◆ Exercise goal ◆
Locate every line in the data below that contains the word "width" and copy each of those lines.

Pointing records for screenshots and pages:
============

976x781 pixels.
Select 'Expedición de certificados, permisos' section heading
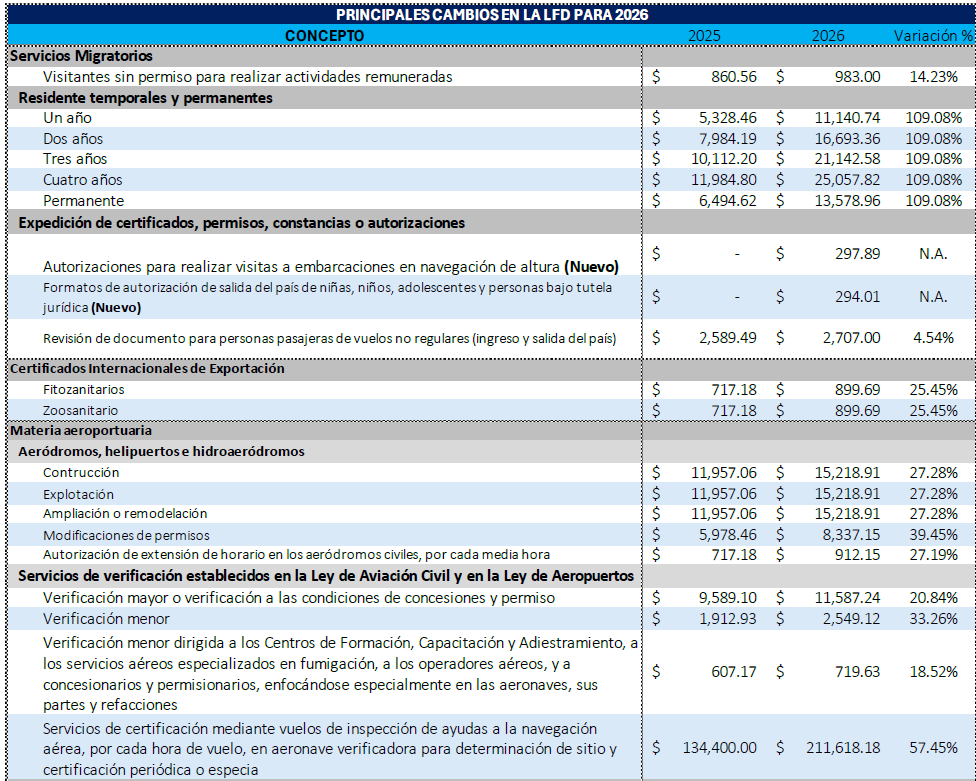[241, 223]
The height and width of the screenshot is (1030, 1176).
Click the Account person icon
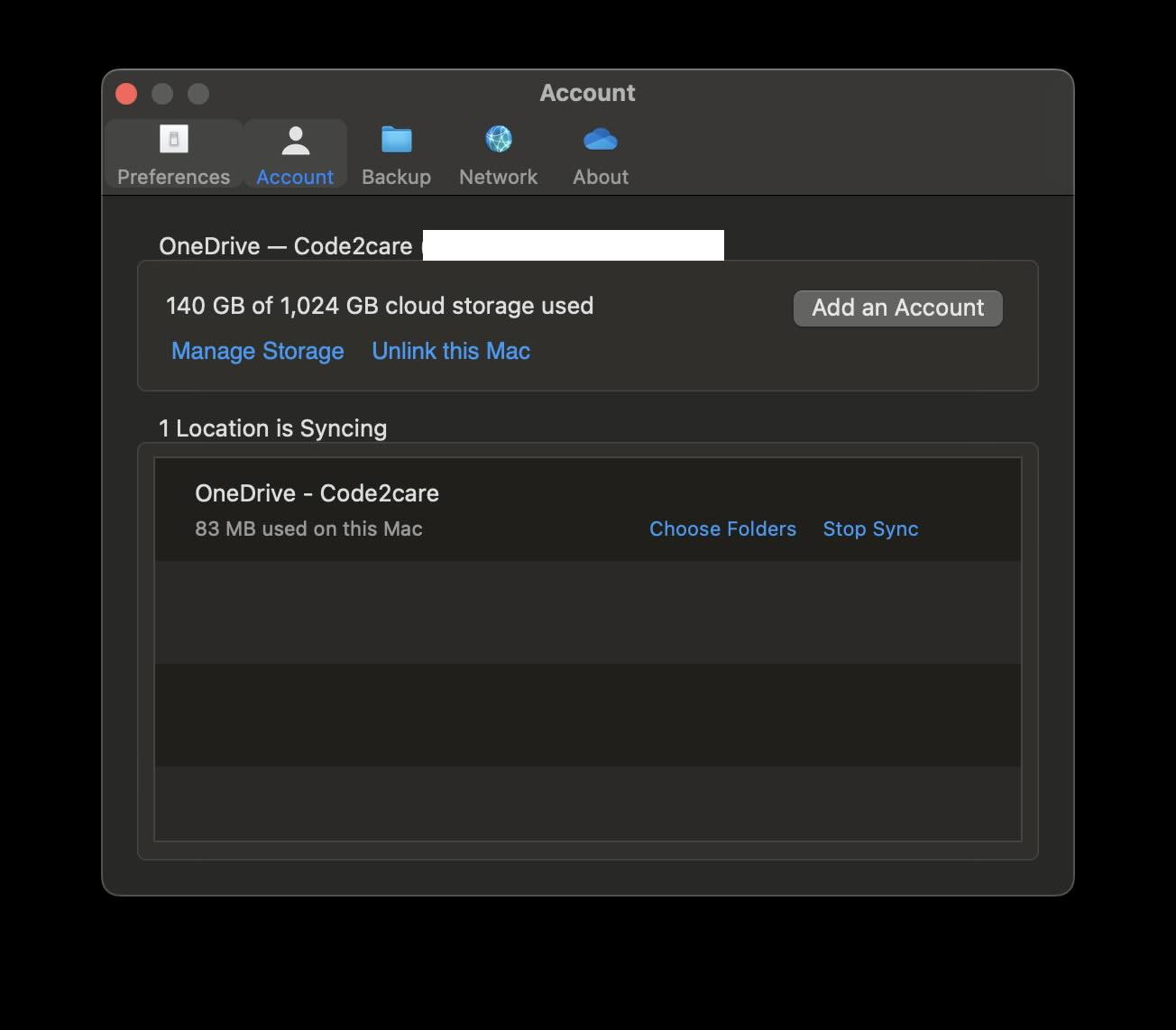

============

◆ Written response ◆
The height and width of the screenshot is (1030, 1176).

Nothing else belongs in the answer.